I buried my face in my pillow (because that always makes things better), and made my dad turn the lights back on. He turned on half of them and let me keep my TV on.

He was walking out of my room, and I said, "Dad. I can't sleep with that in my room." And I pointed to my Justin Bieber cardboard cut-out.

I know, pathetic!

So my dad offered to take it out to the hallway. But duh, Dad. If you put it out in the hallway, it's just gonna end up back here in the morning! Were you not there during the movie?
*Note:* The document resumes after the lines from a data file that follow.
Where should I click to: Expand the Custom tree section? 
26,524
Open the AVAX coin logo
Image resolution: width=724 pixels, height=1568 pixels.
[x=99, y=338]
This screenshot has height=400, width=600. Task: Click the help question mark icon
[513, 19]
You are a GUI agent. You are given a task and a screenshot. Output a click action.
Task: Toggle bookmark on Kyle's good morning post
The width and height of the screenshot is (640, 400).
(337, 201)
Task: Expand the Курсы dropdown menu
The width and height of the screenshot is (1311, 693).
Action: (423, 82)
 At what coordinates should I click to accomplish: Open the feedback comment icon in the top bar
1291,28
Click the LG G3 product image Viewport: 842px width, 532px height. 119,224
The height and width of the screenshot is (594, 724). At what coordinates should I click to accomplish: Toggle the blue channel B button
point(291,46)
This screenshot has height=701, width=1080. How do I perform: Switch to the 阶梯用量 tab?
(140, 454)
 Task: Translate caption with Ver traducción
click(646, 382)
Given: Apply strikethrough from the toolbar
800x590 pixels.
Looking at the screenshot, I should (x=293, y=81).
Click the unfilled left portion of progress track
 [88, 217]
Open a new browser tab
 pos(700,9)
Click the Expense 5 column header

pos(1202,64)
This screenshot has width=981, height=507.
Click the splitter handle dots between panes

Ghosts move things.

So he took it to the garage and locked the door.

Problem solved.

It's been a couple of days since my Paranormal 1, 2 and 3 experience, and I wish I could say that things are dandy now.

But that's not quite true.

I still wash my face one eye at a time so I can watch the mirror and make sure nothing's behind me.

I still play music 100 percent of the time in my room so I can't hear any strange noises.

And I still sleep with the TV on. (Don't worry, now there's a timer that turns it off after a certain amount of time. Save electricity!)

Worst of all is that I've been having nightmares, too.

But I have to say that, in a way, I'm glad I went to see the movie in the theatre.

Not because it was really great and it blew my mind, or whatever. I mean, it was a good movie and it got into my head, which is exactly what the filmmakers were trying to do.

But looking back on the whole situation, I'm glad that I did it, and that I stayed through the whole thing (even if I was in the aisle for part of it).

And I have my brother, Sloan, to thank for that a little.

I mean, I don't think that he had any idea what kind of challenge he was putting me through. But just the fact that he was totally unfazed by the whole experience and he was actually enjoying it somehow made me persevere and stick with it, more than I would have without him there.

Now, I know it was just a movie. But I also know that, when you challenge yourself in the little things -- and succeed -- you are actually building muscles you'll need later on in life when the really big, really important challenges come along.

All of which means that, even though watching the movie in the theatre may not seem like that big a deal, in the long run, it's probably gonna be one of the reasons why I do things even when I'm nervous or not sure of the outcome.

And when you put it that way, the movie takes on a little more significance.

But back to today.

Today, I am happy to report that I think I've found a solution to my nighttime freak-outs. For the last few nights, our biggest dog, Rosco, has been sleeping in my room. And guess what? No nightmares, even with all the lights off! I mean, if there was something in my room -- according to Paranormal Activity 2 -- my dog would warn me. So I feel better now.

The weirdest thing is that I can't wait for Paranormal Activity 4.

And I just might watch it from the aisle --unapologetically!